Bogan usually runs with mace or a taser, but she brought neither with her on this run because she figured she’d be safe running in a busy park in the middle of the day.

After the first driver declined to help, Bogan says she ran into the street, getting in front of another vehicle. “I made him stop, and I went up to his car,” she said. She told the driver, “There’s this gentleman that is trying to get me to get in his car, and he’s following me, and I do not know him.” The man let her sit in his car and the would-be abductor, deterred, sped off.

Bogan called the police and filed a report. She did not see what the car’s make and model was, but passed along that the suspect’s vehicle was silver with tinted windows and no license plate. The police have not yet found the suspect or his car, but the experience angered Bogan, and she spoke with the news station hoping that she could prevent the criminal from harming anyone else.

“I worry that maybe that could have been a young girl or someone walking a family dog or thought maybe this guy was going to need help and approached the car and got too close to the vehicle, and he could have grabbed somebody,” she said to Fox 19.
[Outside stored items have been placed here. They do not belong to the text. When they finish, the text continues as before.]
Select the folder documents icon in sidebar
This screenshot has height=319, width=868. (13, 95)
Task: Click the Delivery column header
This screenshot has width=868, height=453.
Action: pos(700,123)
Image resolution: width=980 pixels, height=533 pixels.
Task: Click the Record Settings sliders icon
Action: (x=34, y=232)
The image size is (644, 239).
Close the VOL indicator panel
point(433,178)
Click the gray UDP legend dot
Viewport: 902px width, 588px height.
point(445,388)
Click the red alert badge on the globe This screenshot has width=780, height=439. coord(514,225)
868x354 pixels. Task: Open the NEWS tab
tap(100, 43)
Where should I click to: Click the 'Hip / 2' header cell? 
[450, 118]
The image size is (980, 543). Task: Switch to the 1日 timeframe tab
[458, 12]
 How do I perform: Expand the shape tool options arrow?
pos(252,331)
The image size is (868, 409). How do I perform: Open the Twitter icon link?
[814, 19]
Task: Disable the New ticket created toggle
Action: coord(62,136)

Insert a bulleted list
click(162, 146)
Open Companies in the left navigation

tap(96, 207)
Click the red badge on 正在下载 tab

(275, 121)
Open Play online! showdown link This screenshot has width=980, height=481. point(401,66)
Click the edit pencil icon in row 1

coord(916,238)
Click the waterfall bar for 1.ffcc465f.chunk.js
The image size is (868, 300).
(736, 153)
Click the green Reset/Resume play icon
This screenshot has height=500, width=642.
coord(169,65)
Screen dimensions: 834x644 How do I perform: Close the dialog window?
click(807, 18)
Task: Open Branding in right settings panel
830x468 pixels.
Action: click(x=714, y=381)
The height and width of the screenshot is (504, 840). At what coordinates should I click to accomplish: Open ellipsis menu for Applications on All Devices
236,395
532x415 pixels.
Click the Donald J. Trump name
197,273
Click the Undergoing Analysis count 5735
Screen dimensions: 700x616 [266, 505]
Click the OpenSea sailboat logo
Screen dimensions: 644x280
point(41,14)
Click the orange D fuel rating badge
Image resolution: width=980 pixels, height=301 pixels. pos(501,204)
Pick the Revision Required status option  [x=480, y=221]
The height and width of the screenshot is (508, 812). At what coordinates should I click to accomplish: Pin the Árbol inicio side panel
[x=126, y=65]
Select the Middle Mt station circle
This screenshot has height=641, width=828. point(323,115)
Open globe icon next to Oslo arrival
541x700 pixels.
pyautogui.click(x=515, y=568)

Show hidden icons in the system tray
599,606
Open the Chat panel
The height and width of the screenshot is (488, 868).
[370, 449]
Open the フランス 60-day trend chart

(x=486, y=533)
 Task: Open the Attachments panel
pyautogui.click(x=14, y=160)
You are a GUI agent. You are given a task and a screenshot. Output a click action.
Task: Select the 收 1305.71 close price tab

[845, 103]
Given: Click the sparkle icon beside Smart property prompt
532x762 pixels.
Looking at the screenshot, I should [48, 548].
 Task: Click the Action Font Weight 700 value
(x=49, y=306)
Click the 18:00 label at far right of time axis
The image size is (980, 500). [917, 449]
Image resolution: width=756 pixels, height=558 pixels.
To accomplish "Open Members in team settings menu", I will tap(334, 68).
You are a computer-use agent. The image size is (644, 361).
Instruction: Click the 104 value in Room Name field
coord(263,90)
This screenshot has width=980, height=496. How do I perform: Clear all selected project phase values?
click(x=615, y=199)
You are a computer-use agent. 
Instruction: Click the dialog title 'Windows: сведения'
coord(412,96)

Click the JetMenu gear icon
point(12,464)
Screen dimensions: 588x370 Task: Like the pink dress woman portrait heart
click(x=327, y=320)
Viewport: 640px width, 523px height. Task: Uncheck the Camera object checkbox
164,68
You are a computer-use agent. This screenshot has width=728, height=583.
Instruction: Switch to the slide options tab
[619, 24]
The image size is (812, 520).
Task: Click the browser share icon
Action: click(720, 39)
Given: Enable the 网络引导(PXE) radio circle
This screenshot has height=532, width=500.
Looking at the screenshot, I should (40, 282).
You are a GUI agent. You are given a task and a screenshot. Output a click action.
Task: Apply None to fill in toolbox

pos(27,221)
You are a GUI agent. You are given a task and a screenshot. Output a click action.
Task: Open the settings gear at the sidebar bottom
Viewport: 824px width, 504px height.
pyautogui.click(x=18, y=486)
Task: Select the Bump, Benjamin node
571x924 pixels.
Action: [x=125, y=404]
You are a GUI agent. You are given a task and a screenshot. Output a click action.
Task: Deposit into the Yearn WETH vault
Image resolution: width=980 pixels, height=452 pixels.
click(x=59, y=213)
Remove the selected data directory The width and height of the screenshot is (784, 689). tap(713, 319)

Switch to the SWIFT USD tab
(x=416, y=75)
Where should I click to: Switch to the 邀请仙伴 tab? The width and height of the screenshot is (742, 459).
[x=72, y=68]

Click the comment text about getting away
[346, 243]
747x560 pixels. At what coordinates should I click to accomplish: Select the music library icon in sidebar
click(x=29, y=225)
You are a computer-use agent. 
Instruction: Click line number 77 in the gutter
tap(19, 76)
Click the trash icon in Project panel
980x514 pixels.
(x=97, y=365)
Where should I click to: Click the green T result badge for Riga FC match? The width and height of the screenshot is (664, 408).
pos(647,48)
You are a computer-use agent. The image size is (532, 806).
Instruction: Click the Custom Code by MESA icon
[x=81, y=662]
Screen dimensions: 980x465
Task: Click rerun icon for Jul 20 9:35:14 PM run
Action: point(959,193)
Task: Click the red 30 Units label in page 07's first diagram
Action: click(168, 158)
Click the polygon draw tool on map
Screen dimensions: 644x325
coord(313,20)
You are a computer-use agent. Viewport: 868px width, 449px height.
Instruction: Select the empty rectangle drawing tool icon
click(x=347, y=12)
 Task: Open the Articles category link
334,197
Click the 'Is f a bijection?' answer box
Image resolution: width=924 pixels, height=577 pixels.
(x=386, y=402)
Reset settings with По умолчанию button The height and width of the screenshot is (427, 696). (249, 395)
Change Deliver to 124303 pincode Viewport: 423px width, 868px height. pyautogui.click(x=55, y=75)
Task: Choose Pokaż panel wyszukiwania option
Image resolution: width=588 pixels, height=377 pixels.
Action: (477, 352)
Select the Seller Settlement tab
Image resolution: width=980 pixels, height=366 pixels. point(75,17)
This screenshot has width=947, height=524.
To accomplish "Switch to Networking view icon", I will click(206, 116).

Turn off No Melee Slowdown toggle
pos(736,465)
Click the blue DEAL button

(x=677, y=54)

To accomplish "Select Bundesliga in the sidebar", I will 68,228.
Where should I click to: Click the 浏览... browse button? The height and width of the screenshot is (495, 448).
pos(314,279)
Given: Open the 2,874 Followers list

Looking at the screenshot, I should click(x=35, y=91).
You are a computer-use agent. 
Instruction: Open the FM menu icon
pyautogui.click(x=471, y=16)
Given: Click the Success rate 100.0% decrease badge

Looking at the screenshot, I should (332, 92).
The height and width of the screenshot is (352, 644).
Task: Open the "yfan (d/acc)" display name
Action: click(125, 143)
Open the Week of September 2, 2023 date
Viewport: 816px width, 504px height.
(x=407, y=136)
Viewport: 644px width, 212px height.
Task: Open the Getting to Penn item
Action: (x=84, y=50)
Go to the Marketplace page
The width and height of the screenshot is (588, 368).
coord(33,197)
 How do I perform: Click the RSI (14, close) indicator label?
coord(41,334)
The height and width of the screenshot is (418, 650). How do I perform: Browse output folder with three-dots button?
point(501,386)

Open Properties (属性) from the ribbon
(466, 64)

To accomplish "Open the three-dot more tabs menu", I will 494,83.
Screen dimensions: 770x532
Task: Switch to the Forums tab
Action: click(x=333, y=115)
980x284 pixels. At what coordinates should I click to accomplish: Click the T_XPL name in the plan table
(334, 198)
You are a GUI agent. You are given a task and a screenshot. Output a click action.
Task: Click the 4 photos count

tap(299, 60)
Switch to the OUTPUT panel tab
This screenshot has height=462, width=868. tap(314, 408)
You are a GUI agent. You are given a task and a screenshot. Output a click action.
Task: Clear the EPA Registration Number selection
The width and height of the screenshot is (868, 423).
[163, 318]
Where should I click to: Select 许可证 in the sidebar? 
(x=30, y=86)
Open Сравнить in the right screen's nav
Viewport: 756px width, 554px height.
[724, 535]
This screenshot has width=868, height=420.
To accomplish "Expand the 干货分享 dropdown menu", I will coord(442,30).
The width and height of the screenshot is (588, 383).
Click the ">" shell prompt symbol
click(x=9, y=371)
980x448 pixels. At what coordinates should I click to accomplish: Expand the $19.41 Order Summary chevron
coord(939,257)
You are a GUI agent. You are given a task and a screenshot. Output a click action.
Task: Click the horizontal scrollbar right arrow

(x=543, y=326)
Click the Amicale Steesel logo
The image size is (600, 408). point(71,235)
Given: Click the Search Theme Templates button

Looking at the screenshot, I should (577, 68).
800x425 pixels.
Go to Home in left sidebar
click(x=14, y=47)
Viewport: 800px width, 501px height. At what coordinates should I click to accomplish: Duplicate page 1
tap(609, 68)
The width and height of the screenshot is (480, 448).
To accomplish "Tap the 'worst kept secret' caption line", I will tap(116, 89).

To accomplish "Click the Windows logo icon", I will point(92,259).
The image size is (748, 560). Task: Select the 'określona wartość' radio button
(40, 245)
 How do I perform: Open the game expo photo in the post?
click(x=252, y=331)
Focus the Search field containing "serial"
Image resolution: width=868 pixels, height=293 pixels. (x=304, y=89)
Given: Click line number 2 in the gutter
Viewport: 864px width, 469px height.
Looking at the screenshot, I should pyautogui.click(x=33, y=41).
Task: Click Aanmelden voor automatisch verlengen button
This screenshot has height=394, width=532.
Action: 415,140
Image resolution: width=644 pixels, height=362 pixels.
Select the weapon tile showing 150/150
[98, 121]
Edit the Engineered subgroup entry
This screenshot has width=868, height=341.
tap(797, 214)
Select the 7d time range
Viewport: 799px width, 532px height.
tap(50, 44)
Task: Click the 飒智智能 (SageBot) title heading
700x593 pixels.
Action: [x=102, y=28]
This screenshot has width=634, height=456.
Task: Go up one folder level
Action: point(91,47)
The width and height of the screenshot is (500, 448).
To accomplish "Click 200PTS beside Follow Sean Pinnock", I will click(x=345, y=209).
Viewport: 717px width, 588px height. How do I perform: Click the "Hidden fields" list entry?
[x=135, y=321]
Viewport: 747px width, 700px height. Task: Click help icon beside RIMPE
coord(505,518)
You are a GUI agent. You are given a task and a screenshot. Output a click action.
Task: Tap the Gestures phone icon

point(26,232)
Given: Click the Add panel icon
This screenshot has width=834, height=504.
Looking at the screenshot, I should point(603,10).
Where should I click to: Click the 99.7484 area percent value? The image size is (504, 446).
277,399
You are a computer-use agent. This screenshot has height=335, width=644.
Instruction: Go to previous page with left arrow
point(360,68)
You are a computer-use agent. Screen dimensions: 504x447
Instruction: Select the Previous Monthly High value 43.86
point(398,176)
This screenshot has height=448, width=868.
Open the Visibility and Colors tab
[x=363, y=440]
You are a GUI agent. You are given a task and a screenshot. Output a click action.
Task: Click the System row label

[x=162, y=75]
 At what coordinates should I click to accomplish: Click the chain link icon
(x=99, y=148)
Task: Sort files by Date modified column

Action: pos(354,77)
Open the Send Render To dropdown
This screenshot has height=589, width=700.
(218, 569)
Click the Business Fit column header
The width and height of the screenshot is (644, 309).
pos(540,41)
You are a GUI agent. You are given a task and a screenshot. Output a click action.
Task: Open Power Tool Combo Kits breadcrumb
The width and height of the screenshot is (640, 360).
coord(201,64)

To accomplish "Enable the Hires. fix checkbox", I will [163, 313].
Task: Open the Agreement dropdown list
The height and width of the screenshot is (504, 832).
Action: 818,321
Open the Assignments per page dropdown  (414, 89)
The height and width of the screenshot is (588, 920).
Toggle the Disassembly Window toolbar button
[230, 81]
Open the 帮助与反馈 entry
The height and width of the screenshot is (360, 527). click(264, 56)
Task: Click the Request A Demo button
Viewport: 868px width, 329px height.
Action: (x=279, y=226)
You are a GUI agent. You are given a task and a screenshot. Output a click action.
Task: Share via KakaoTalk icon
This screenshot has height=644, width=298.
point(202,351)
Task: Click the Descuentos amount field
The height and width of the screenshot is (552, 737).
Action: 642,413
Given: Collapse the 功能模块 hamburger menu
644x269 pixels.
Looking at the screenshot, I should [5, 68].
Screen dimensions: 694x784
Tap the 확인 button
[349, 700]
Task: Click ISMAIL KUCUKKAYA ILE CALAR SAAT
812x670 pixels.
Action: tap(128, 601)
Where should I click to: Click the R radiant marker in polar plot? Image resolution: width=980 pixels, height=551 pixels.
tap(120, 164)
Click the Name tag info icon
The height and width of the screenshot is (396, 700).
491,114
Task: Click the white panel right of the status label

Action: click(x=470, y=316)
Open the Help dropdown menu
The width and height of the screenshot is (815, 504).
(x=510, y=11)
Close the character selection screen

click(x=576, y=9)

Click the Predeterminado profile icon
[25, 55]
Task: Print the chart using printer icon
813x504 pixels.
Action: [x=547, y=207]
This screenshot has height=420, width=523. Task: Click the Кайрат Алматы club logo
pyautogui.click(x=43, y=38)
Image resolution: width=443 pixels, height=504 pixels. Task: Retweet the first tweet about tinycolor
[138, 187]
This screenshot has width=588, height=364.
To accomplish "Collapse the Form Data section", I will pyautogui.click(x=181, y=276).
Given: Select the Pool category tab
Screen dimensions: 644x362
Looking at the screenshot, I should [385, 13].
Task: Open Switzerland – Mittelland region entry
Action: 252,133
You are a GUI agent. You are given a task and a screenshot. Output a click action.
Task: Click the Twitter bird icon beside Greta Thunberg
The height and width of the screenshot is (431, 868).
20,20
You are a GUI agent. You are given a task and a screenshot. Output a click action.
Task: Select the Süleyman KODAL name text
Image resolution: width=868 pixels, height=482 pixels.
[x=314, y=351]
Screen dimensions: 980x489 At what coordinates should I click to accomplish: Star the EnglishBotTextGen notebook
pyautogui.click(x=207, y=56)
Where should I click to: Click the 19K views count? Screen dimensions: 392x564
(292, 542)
Local authorities urged women to be proactive in similar situations, but attacks on female runners are an all too familiar story, and they happen at all hours, under myriad circumstances. As Runner’s World reported in 2022, following the rape and murder of 25-year-old Sydney Sutherland, who disappeared while running in 2020: “We need to change the narrative about how to prevent violence against women.”

Callie Marie Rennison, Ph.D., a professor and director of equity at the University of Colorado, who studies violence against women, told Runner’s World that fault is often misguided. “People often blame victims, because it makes those people feel less vulnerable and more in control,” she said. “As if they would have done something to avoid the situation.” Indeed, the correctives should be directed at violent men.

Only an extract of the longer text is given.